> INFORMATION SHOWN:
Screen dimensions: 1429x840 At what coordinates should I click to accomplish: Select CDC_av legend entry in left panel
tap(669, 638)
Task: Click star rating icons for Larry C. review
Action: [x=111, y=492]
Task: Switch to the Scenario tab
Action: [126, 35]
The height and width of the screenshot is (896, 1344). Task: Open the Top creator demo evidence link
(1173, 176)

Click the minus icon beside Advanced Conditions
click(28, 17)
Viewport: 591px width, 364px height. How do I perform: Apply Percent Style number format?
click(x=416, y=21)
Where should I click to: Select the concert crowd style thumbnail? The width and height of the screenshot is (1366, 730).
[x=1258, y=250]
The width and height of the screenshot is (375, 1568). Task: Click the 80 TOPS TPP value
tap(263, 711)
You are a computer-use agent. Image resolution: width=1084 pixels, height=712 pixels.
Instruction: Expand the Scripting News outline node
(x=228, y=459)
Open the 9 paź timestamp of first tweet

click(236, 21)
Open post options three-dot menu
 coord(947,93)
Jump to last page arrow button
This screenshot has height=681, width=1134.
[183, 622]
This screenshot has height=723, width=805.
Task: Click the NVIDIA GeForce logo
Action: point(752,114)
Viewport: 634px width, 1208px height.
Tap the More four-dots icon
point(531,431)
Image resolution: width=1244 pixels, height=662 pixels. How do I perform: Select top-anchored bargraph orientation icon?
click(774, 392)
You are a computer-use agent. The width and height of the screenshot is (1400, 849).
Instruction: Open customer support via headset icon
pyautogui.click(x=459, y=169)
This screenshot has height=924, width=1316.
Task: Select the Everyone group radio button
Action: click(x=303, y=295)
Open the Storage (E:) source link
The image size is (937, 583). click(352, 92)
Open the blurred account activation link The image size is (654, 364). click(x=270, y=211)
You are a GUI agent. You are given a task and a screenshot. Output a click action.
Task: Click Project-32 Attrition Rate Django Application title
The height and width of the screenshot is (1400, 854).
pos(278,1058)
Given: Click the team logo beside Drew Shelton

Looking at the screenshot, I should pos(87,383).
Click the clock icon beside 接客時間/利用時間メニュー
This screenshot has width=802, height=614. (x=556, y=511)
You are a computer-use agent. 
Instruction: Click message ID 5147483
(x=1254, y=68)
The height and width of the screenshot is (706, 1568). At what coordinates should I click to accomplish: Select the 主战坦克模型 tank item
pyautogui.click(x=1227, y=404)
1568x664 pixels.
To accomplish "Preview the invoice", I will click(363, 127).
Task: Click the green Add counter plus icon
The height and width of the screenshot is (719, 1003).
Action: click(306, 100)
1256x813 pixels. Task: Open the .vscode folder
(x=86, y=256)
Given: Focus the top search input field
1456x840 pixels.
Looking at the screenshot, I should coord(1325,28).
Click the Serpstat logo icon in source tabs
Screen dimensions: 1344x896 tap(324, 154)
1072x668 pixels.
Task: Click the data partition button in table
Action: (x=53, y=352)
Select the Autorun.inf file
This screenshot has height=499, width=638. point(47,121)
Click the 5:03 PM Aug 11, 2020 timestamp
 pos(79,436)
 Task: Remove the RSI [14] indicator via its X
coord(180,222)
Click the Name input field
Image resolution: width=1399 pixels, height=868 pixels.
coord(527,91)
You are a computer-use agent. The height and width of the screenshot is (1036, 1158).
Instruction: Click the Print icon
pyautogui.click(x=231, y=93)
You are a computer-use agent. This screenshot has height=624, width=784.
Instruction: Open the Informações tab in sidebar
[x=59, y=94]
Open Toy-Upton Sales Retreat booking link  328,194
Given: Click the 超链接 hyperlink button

> WORK INSTRUCTION: Your task is to transcribe each record faithfully and in full.

> EXERCISE RESULT:
Screen dimensions: 1429x840 At what coordinates should I click to accomplish: Select CDC_av legend entry in left panel
tap(669, 638)
Task: Click star rating icons for Larry C. review
Action: [x=111, y=492]
Task: Switch to the Scenario tab
Action: [126, 35]
The height and width of the screenshot is (896, 1344). Task: Open the Top creator demo evidence link
(1173, 176)

Click the minus icon beside Advanced Conditions
click(28, 17)
Viewport: 591px width, 364px height. How do I perform: Apply Percent Style number format?
click(x=416, y=21)
Where should I click to: Select the concert crowd style thumbnail? The width and height of the screenshot is (1366, 730).
[x=1258, y=250]
The width and height of the screenshot is (375, 1568). Task: Click the 80 TOPS TPP value
tap(263, 711)
You are a computer-use agent. Image resolution: width=1084 pixels, height=712 pixels.
Instruction: Expand the Scripting News outline node
(x=228, y=459)
Open the 9 paź timestamp of first tweet

click(236, 21)
Open post options three-dot menu
 coord(947,93)
Jump to last page arrow button
This screenshot has height=681, width=1134.
[183, 622]
This screenshot has height=723, width=805.
Task: Click the NVIDIA GeForce logo
Action: point(752,114)
Viewport: 634px width, 1208px height.
Tap the More four-dots icon
point(531,431)
Image resolution: width=1244 pixels, height=662 pixels. How do I perform: Select top-anchored bargraph orientation icon?
click(774, 392)
You are a computer-use agent. The width and height of the screenshot is (1400, 849).
Instruction: Open customer support via headset icon
pyautogui.click(x=459, y=169)
This screenshot has height=924, width=1316.
Task: Select the Everyone group radio button
Action: click(x=303, y=295)
Open the Storage (E:) source link
The image size is (937, 583). click(352, 92)
Open the blurred account activation link The image size is (654, 364). click(x=270, y=211)
You are a GUI agent. You are given a task and a screenshot. Output a click action.
Task: Click Project-32 Attrition Rate Django Application title
The height and width of the screenshot is (1400, 854).
pos(278,1058)
Given: Click the team logo beside Drew Shelton

Looking at the screenshot, I should pos(87,383).
Click the clock icon beside 接客時間/利用時間メニュー
This screenshot has width=802, height=614. (x=556, y=511)
You are a computer-use agent. 
Instruction: Click message ID 5147483
(x=1254, y=68)
The height and width of the screenshot is (706, 1568). At what coordinates should I click to accomplish: Select the 主战坦克模型 tank item
pyautogui.click(x=1227, y=404)
1568x664 pixels.
To accomplish "Preview the invoice", I will click(363, 127).
Task: Click the green Add counter plus icon
The height and width of the screenshot is (719, 1003).
Action: click(306, 100)
1256x813 pixels. Task: Open the .vscode folder
(x=86, y=256)
Given: Focus the top search input field
1456x840 pixels.
Looking at the screenshot, I should coord(1325,28).
Click the Serpstat logo icon in source tabs
Screen dimensions: 1344x896 tap(324, 154)
1072x668 pixels.
Task: Click the data partition button in table
Action: (x=53, y=352)
Select the Autorun.inf file
This screenshot has height=499, width=638. point(47,121)
Click the 5:03 PM Aug 11, 2020 timestamp
 pos(79,436)
 Task: Remove the RSI [14] indicator via its X
coord(180,222)
Click the Name input field
Image resolution: width=1399 pixels, height=868 pixels.
coord(527,91)
You are a computer-use agent. The height and width of the screenshot is (1036, 1158).
Instruction: Click the Print icon
pyautogui.click(x=231, y=93)
You are a computer-use agent. This screenshot has height=624, width=784.
Instruction: Open the Informações tab in sidebar
[x=59, y=94]
Open Toy-Upton Sales Retreat booking link  328,194
Given: Click the 超链接 hyperlink button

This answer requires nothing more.